Entries on finding words and elements
>>>
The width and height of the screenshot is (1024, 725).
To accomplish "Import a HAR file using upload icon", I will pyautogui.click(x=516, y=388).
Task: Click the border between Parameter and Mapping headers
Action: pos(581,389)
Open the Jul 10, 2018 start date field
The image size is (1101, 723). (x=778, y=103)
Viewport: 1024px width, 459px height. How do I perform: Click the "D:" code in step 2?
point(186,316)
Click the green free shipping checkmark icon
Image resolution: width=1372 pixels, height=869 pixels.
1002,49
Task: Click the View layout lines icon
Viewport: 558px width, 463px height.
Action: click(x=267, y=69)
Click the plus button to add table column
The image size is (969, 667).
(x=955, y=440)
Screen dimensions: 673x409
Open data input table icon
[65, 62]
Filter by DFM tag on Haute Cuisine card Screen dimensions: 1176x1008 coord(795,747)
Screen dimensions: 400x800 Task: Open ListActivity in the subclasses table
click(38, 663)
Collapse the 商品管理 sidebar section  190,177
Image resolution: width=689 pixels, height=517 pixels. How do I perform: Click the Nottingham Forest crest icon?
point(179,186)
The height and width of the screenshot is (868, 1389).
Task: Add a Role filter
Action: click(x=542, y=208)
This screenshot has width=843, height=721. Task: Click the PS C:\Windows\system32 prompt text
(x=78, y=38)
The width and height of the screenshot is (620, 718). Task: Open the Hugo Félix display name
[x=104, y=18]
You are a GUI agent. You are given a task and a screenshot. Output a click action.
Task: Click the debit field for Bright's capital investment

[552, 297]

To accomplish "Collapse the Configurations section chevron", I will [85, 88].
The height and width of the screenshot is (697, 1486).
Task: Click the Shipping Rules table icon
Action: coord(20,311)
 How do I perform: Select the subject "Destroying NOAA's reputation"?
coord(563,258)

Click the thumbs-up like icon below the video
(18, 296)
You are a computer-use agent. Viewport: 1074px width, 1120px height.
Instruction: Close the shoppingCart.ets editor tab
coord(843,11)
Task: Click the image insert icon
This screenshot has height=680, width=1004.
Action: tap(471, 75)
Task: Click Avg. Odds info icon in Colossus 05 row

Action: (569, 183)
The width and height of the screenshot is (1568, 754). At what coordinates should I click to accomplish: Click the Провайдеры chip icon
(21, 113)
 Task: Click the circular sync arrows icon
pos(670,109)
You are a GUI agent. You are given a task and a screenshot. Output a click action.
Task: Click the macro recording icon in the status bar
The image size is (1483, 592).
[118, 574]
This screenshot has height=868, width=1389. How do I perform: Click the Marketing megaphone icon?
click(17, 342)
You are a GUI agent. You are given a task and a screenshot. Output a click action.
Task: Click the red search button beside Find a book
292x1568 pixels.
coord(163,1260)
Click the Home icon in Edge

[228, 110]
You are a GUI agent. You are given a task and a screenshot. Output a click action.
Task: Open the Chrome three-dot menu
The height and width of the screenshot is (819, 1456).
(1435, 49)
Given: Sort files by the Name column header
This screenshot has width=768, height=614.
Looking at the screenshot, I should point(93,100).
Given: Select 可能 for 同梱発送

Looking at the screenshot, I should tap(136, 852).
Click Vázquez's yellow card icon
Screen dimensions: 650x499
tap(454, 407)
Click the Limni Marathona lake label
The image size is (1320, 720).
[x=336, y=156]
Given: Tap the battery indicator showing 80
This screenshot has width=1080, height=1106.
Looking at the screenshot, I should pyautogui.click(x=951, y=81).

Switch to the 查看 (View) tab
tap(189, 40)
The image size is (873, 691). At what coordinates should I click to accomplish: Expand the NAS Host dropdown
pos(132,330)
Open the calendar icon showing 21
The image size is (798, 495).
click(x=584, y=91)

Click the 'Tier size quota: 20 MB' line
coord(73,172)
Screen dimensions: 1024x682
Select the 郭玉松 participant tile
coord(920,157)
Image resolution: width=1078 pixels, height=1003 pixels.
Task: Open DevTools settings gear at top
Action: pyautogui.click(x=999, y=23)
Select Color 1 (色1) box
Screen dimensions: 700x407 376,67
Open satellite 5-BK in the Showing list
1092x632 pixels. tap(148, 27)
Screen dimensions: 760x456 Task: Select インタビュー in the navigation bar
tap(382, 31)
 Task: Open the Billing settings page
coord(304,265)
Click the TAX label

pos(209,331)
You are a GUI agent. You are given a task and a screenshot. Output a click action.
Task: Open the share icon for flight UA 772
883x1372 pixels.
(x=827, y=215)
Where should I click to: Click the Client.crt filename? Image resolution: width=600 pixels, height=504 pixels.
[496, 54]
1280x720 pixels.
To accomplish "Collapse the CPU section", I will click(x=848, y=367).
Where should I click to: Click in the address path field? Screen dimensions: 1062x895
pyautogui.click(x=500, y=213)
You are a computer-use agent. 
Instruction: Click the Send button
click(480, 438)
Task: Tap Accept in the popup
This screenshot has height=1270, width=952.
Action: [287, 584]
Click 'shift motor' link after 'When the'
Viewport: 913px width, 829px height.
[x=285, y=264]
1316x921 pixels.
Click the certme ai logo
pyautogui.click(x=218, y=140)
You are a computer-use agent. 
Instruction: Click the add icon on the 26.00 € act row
<<<
WHAT IS ASKED
Copy the material above without any change, from the line containing "Collapse the 商品管理" up to and including the line containing "Action: tap(471, 75)".

WRITTEN ANSWER
Collapse the 商品管理 sidebar section  190,177
Image resolution: width=689 pixels, height=517 pixels. How do I perform: Click the Nottingham Forest crest icon?
point(179,186)
The height and width of the screenshot is (868, 1389).
Task: Add a Role filter
Action: click(x=542, y=208)
This screenshot has width=843, height=721. Task: Click the PS C:\Windows\system32 prompt text
(x=78, y=38)
The width and height of the screenshot is (620, 718). Task: Open the Hugo Félix display name
[x=104, y=18]
You are a GUI agent. You are given a task and a screenshot. Output a click action.
Task: Click the debit field for Bright's capital investment

[552, 297]

To accomplish "Collapse the Configurations section chevron", I will [85, 88].
The height and width of the screenshot is (697, 1486).
Task: Click the Shipping Rules table icon
Action: coord(20,311)
 How do I perform: Select the subject "Destroying NOAA's reputation"?
coord(563,258)

Click the thumbs-up like icon below the video
(18, 296)
You are a computer-use agent. Viewport: 1074px width, 1120px height.
Instruction: Close the shoppingCart.ets editor tab
coord(843,11)
Task: Click the image insert icon
This screenshot has height=680, width=1004.
Action: tap(471, 75)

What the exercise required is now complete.